4A and 4B are diagrams for explaining an example of the protective layer forming portion 5B of the thermal spraying device 100B according to the second embodiment. FIG. 4A simply shows the arrangement of the holes 22 formed in the anode electrode 2B. Here, the state in which the anode electrode 2B is spread out in a plate shape is shown in the figure. As an example, the size of the anode electrode 2B developed in a plate shape is 19.8 mm (mm) in the axial direction, the tube diameter is φ5 mm, and the peripheral length is 5π (15.7 mm). The plate thickness is 1 mm and the hole diameter is 0.6 mm. Further, the hole portion 22 penetrates the cylindrical portion 23 of the anode electrode at an inclination angle of 30 degrees (FIG. 5B). Assuming that the hole diameter is 0.6 mm = 1D, the spread range of the gas emitted from each hole is the hole spacing of 3D in the peripheral length direction, and the gas flow length is 15D in the pipe length direction. The holes in the first and third rows from the upstream side are arranged based on the spread range and flow length of the gas. Then, the holes in the second and fourth rows from the upstream side are shifted by 1.5D in the circumferential length direction from the holes in the first and third rows, and arranged so that no gas does not flow. In this way, for example, the hole diameter is set to 0.8 mm or less, and a total of 26 holes can be arranged. By arranging the holes 22 in this way, a film-like protective layer can be seamlessly formed on the surface of the anode electrode 2B by the first shield gas SG.

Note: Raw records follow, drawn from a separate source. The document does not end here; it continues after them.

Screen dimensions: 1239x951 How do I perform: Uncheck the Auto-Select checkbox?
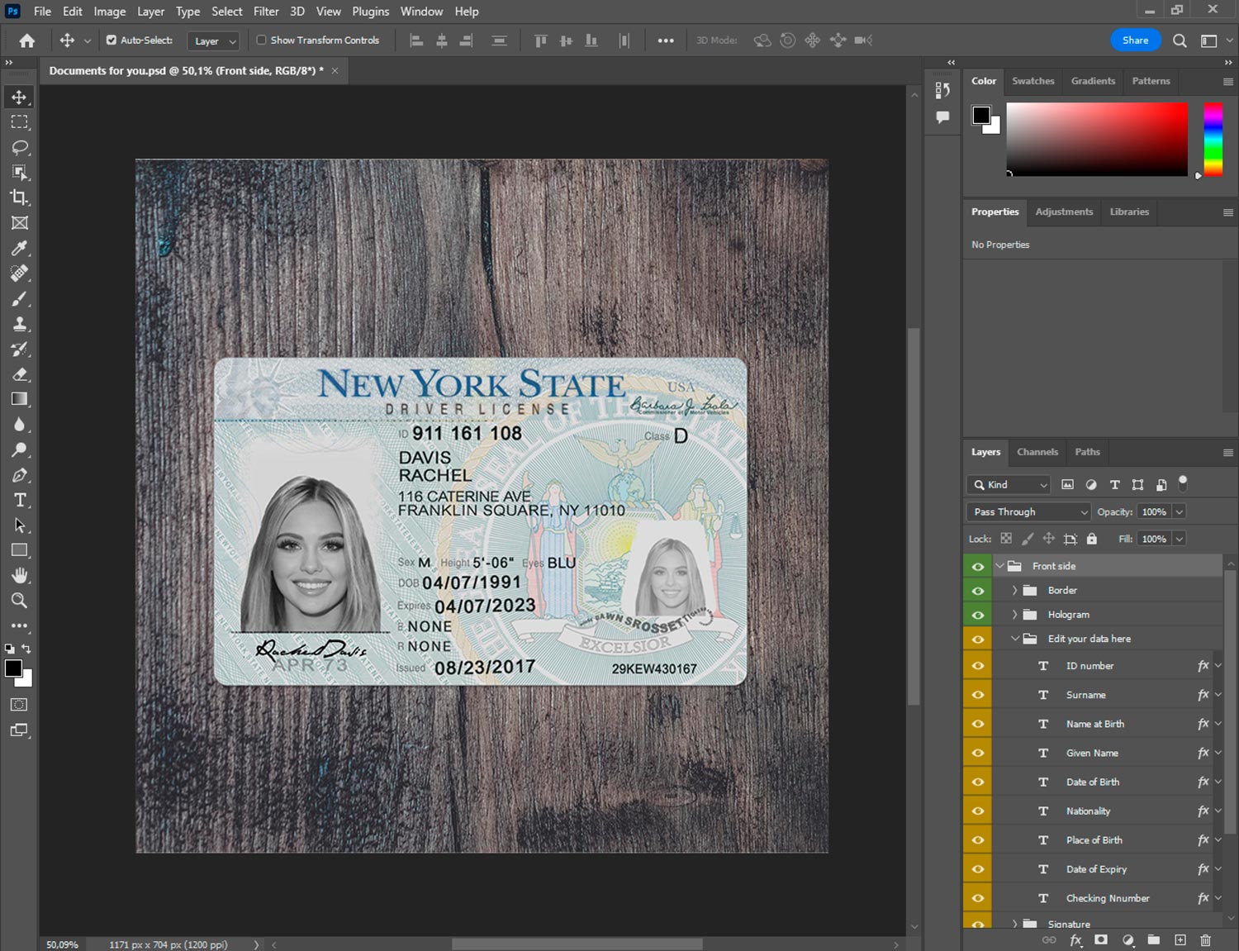(x=112, y=40)
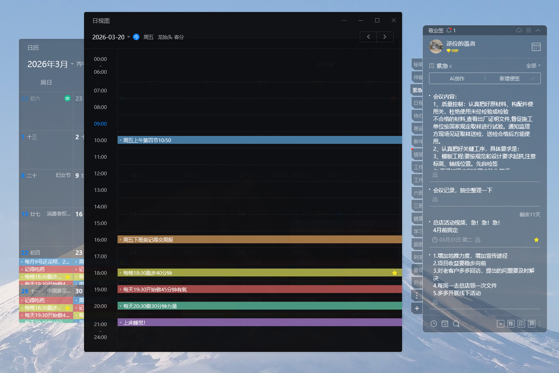The height and width of the screenshot is (373, 559).
Task: Open the hamburger menu in the note panel header
Action: 528,30
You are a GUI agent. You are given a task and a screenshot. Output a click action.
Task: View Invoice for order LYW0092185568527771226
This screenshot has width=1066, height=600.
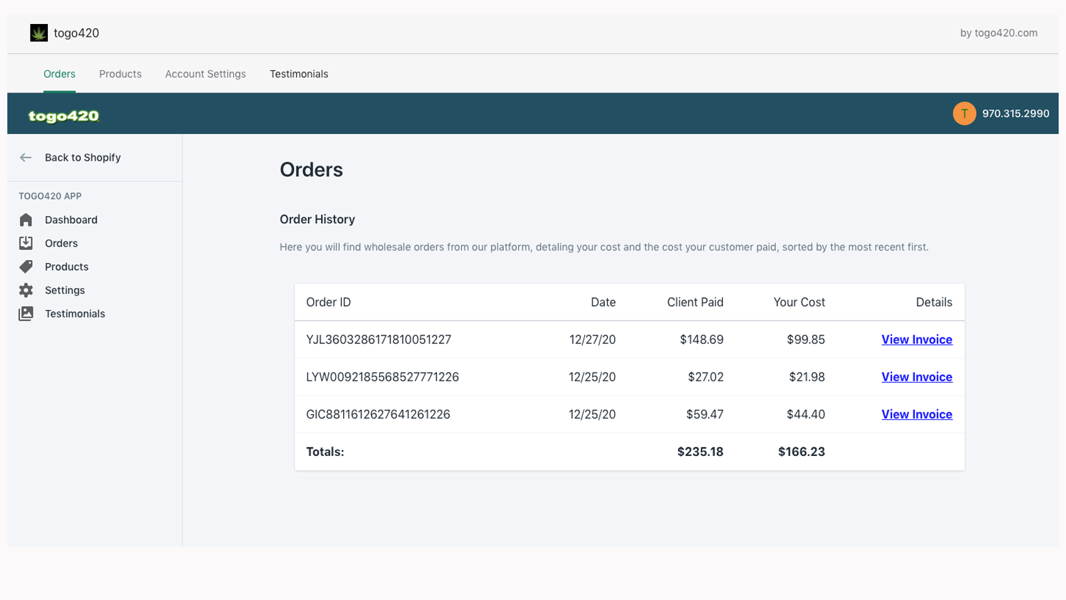[x=917, y=377]
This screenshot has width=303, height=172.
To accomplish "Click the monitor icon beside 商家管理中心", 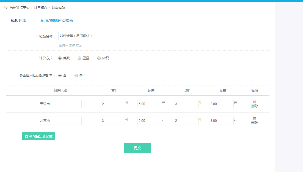I will [6, 7].
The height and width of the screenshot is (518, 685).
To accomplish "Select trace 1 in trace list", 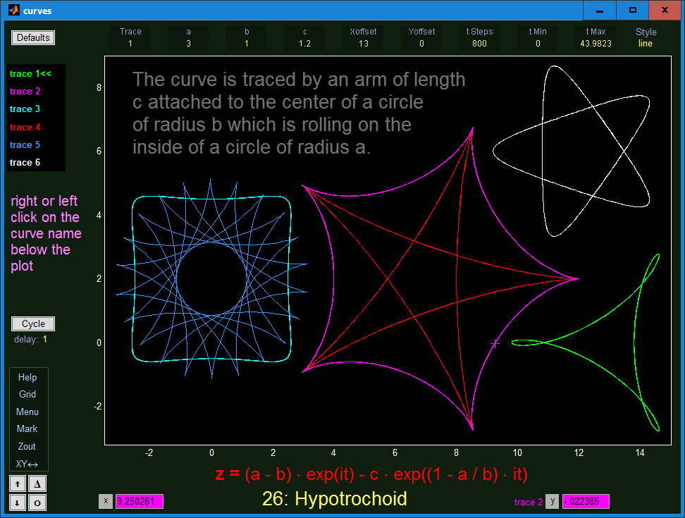I will pos(30,73).
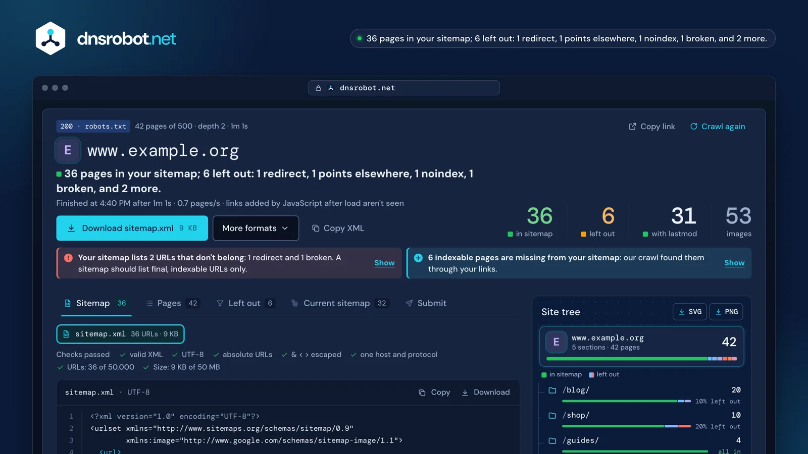Download the site tree as SVG
Image resolution: width=808 pixels, height=454 pixels.
coord(690,312)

Although it is possible to supply the first shield gas SG1 and the second shield gas SG2 from the same supply unit, in the present embodiment, the shields are shielded from two separate systems from the viewpoint of preventing an electrical short circuit. Supplying gas.

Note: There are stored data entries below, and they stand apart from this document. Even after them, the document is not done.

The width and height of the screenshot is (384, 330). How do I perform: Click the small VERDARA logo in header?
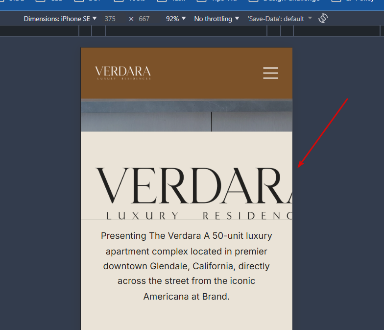[x=123, y=73]
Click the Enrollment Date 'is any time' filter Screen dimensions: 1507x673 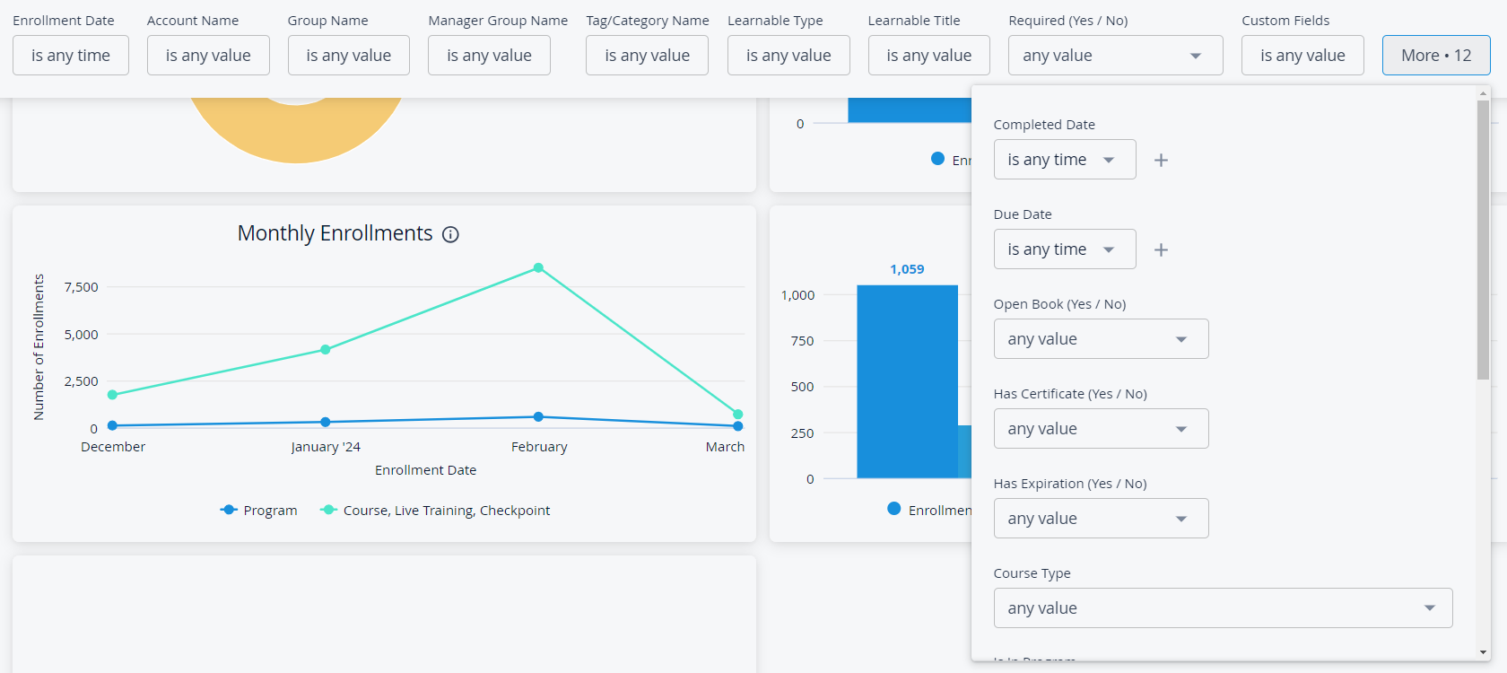[71, 56]
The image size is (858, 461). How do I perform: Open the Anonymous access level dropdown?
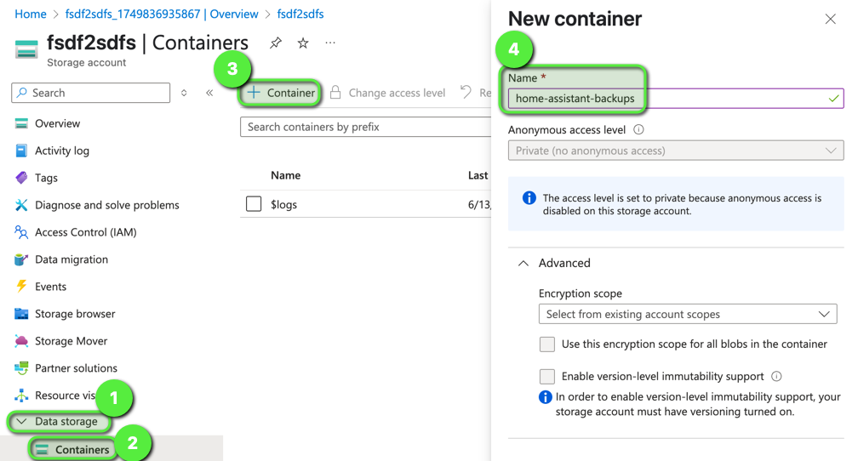675,151
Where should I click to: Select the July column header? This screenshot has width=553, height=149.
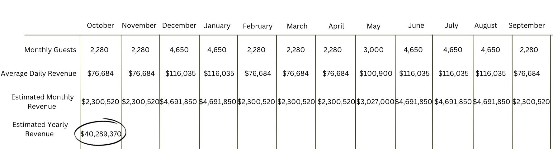(x=451, y=26)
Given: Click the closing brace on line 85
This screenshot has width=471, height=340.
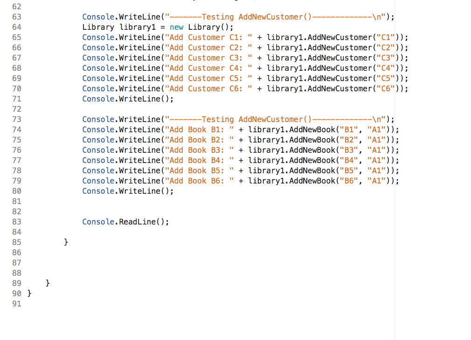Looking at the screenshot, I should pyautogui.click(x=65, y=242).
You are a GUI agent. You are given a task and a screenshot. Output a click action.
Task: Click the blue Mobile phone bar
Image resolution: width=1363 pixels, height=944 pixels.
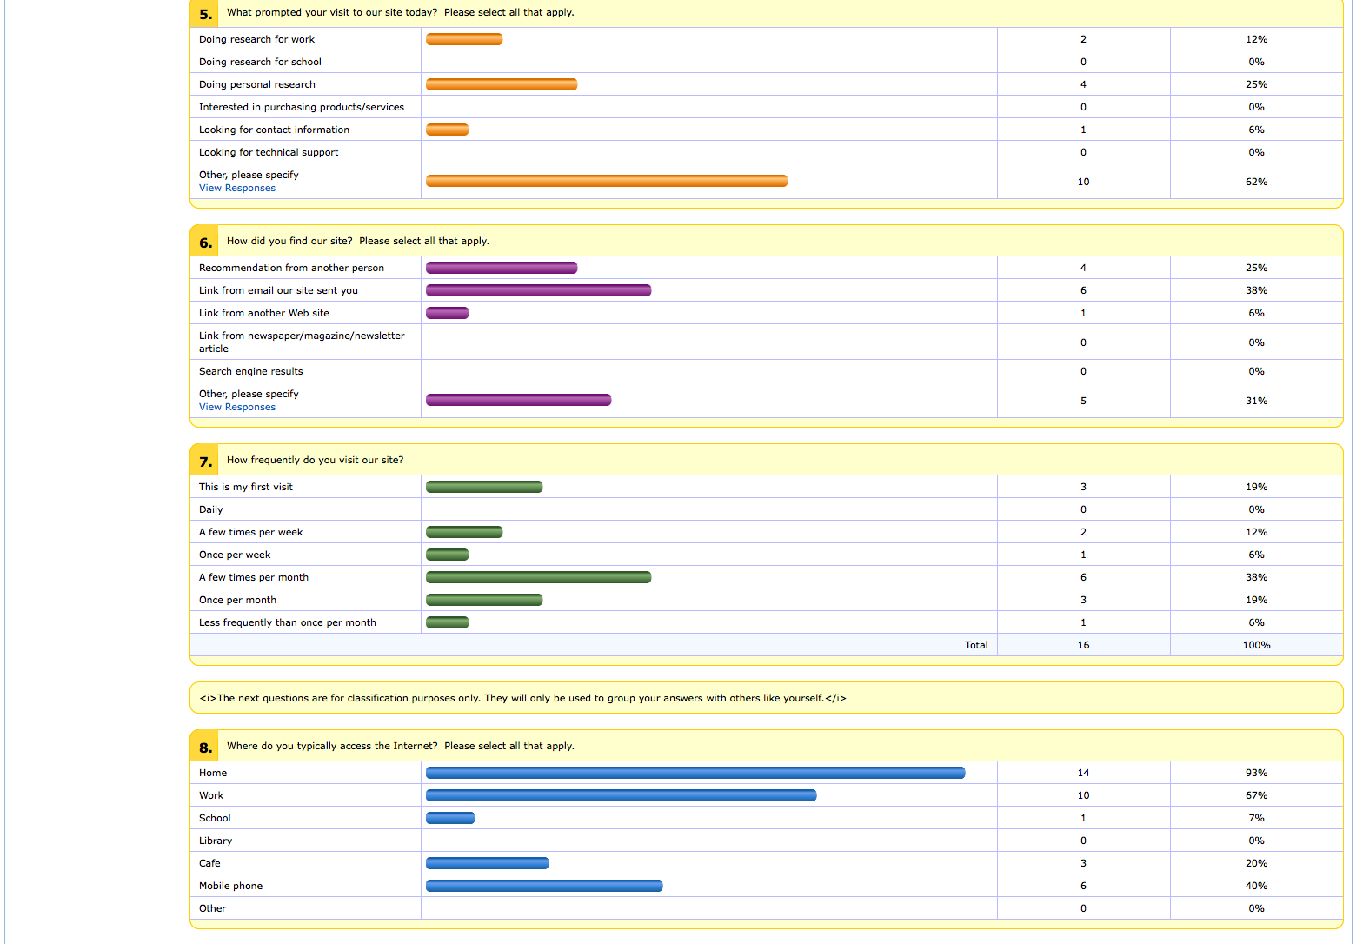544,886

(Effect of the second embodiment)
In the thermal spraying device 100B according to the second embodiment, the protective layer forming portion includes a gas passage, a cylindrical portion, and a hole portion. The gas passage is formed in the anode electrode, and gas is introduced from the first gas introduction portion. The cylindrical portion separates the gas passage from the space through which the plasma jet passes. The hole portion is formed in a cylindrical portion and communicates the gas passage and the space through which the plasma jet passes. Therefore, according to the second embodiment, a film-like laminar flow is formed on the surface of the anode electrode. Therefore, the thermal spraying device can cool and protect the surface of the anode electrode by film cooling. In addition, the deposition of thermal spray material in the thermal spraying device can be suppressed. Further, in the thermal spraying apparatus according to the second embodiment, the protective layer, which is a film-like laminar flow, can prevent the scattered matter from the plasma jet from coming into close contact with the surface of the anode electrode. Further, the protective layer can reduce the deposition of an oxide film or the like on the electrode surface due to the influence of heat due to the plasma jet.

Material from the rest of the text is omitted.